The good news, however, is that there is an approach that can bring people on different projects, with disparate vocabularies and different paradigms, together such that for the first time you can
avoid getting different data models from modelers when modeling the same things.
As you may have probably already guessed, the vocabulary itself is not the key. A number of companies have attempted to consolidate their vocabulary to a specific set of terms. However, no matter
how well these terms may be defined, the ability to create disparate database designs is more formidable than a vocabulary can address.
We are also not talking about the types of differences that would result from having different knowledge, business priorities, or modeling style, as style can be addressed by rigorous standards.
The differences that are created every day in data models arise from how we choose words and conceptualize abstractions: aye, there’s the rub.

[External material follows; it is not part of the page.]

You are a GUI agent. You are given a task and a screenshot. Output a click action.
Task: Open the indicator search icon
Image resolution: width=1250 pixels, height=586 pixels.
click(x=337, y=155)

“The answer resides in how we form abstractions and the level of abstraction that we choose.”
For example, if we look at the two major types of automation systems that exist, there are control systems, which live in the tangible world of physical objects, operating mechanical equipment like
flying a B-2 bomber, which is far too complicated to fly without a computer, and information systems, which cross into the world of intangible ideas and concepts.
Among these two types of automation systems, the disciplines of design and automation appear to go in completely separate ways. From a process perspective, these two types of automation systems
truly belong to distinct paradigms having about a hundred fundamental differences between them (which is a different and exciting story).
From a data modeling perspective, however, control and information systems are not fundamentally different; they just abstract things differently. More precisely, in control systems we do not have
to abstract things at all; whereas in information systems, we abstract many things at many levels of abstraction, for both process and data.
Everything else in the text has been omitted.